Description of the task -
Rewrite the material below, substituting "ad" for every occurrence of "listing" and changing nothing else.

[Records from a data collection]
○ ○ ○

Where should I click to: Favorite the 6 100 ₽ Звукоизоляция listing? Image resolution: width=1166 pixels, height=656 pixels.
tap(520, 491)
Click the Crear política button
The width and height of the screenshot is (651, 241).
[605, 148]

○ ○ ○

Result -
Where should I click to: Favorite the 6 100 ₽ Звукоизоляция ad? Image resolution: width=1166 pixels, height=656 pixels.
tap(520, 491)
Click the Crear política button
The width and height of the screenshot is (651, 241).
[605, 148]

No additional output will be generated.